◆ Objective ◆
Can you format the lines of the data as a JSON list of strings, starting at the line containing "Task: Switch to the Medios tab" and ending at the line containing "click(x=203, y=715)", with both of those lines included? Use one string per line and leave out any blank lines.

>> begin Exercise materials

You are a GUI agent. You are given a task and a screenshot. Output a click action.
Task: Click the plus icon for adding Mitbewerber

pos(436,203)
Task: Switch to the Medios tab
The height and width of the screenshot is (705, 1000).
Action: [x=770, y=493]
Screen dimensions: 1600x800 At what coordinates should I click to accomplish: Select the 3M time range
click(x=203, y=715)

>> end Exercise materials
>> begin Exercise materials

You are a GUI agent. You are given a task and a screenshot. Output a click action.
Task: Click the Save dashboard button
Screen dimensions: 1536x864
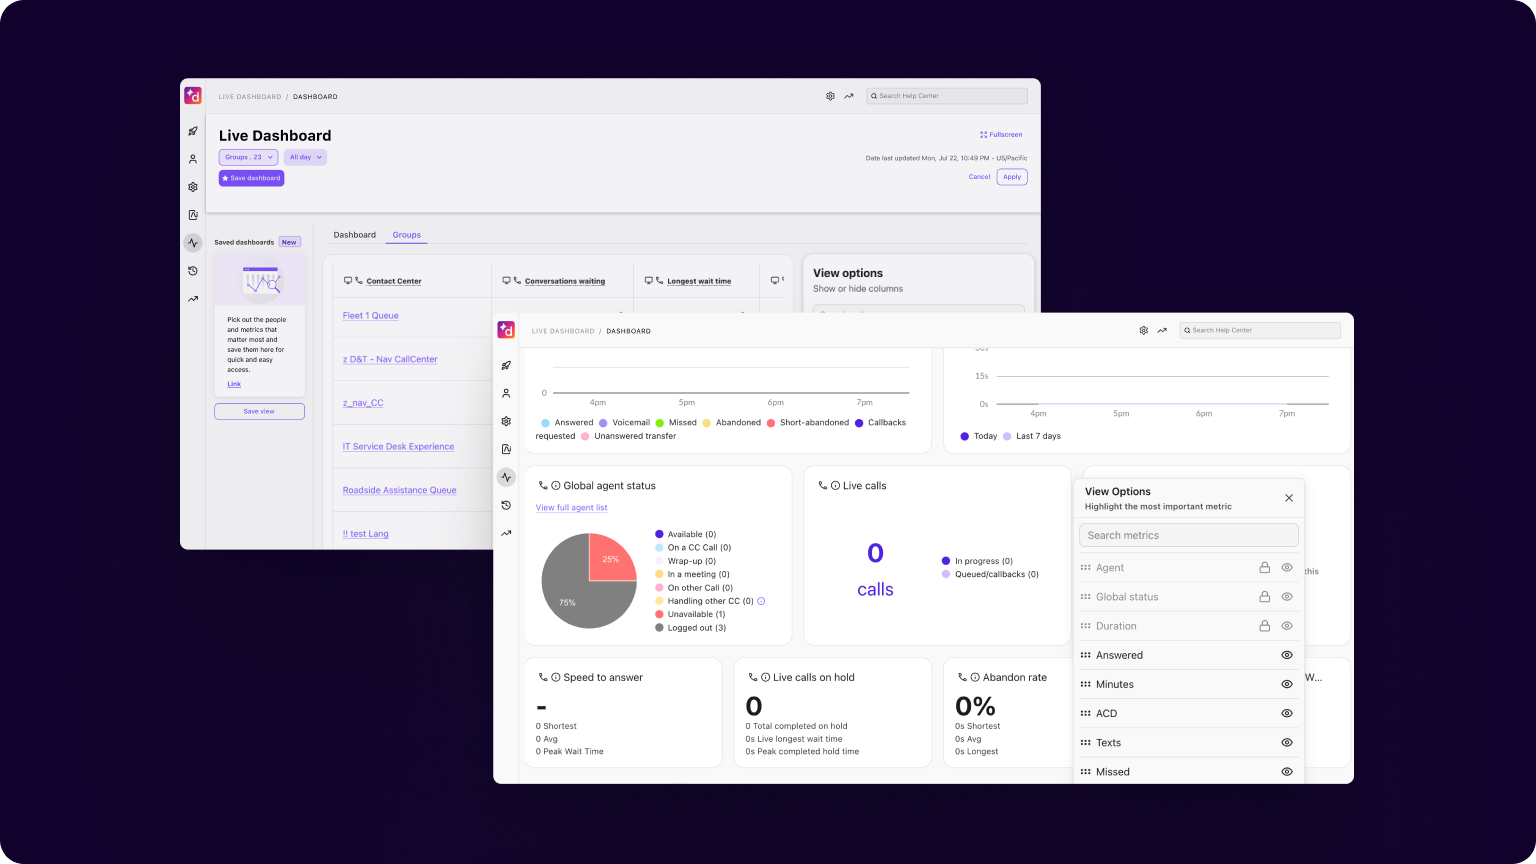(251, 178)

>> end Exercise materials
>> begin Exercise materials

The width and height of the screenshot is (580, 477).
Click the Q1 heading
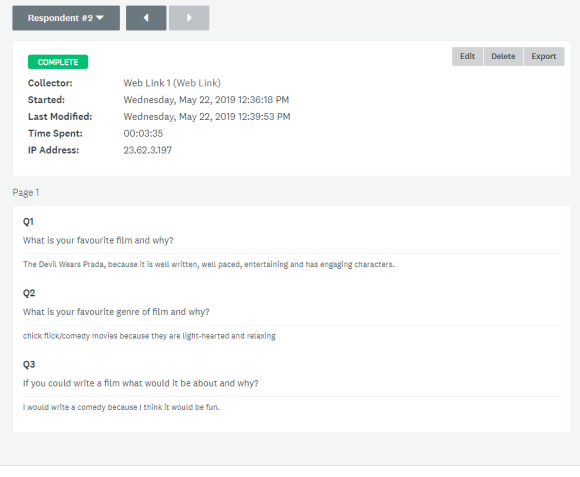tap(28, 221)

>> end Exercise materials

◆ Written answer ◆
[
  "Task: Switch to the Medios tab",
  "The height and width of the screenshot is (705, 1000).",
  "Action: [x=770, y=493]",
  "Screen dimensions: 1600x800 At what coordinates should I click to accomplish: Select the 3M time range",
  "click(x=203, y=715)"
]